Directions:
The lines wanted are those in the data below that include "badge".

Entries taken from a collection

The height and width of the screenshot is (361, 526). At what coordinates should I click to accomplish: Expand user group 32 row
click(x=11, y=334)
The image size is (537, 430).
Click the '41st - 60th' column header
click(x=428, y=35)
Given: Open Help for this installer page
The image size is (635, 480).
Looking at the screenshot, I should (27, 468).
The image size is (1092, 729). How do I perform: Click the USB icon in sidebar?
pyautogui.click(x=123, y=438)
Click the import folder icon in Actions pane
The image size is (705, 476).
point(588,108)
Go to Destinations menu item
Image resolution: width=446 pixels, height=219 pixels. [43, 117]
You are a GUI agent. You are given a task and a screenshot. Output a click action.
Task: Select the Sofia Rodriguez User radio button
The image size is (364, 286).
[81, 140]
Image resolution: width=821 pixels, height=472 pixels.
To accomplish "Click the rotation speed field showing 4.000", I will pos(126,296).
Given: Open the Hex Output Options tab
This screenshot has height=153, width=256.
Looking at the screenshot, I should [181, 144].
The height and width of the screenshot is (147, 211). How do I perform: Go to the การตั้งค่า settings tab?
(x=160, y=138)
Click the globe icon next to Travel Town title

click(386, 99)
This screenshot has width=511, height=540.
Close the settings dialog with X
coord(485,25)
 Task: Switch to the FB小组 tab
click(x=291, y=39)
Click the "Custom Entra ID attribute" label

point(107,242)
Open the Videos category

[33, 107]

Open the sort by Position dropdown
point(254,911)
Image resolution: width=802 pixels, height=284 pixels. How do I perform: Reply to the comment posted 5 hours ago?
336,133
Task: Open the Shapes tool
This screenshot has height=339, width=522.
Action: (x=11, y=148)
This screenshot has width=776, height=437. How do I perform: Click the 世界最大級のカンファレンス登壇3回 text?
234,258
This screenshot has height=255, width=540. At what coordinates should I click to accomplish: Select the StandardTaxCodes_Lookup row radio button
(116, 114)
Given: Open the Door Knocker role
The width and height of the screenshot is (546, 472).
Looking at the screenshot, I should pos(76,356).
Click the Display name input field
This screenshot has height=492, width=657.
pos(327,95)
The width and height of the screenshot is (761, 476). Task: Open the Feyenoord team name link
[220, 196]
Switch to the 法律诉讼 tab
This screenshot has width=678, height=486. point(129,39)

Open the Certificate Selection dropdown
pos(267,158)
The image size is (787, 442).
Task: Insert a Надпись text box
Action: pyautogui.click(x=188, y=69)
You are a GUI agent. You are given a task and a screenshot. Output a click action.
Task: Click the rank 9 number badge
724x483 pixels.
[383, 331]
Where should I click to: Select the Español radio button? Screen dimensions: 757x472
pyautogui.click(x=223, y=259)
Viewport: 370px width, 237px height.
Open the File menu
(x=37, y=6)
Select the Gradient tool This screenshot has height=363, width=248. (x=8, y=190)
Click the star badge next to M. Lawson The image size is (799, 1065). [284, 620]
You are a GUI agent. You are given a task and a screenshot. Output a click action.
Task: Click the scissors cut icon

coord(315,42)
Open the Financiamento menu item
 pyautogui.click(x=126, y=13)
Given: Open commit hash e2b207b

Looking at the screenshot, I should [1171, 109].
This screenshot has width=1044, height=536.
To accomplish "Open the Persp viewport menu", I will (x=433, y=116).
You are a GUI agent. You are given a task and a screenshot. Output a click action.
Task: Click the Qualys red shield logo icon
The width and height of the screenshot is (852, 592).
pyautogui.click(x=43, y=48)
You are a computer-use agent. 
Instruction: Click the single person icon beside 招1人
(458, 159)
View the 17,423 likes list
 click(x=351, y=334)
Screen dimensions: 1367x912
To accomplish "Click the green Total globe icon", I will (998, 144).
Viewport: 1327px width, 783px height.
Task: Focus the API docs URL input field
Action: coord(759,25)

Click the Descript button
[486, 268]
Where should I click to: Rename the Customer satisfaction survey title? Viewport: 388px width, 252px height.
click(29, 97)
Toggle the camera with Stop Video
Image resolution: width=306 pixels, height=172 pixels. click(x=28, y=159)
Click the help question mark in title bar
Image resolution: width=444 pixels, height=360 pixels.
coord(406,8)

Expected output:
Task: Click the rank 9 number badge
Click the star badge next to M. Lawson The image size is (799, 1065). [284, 620]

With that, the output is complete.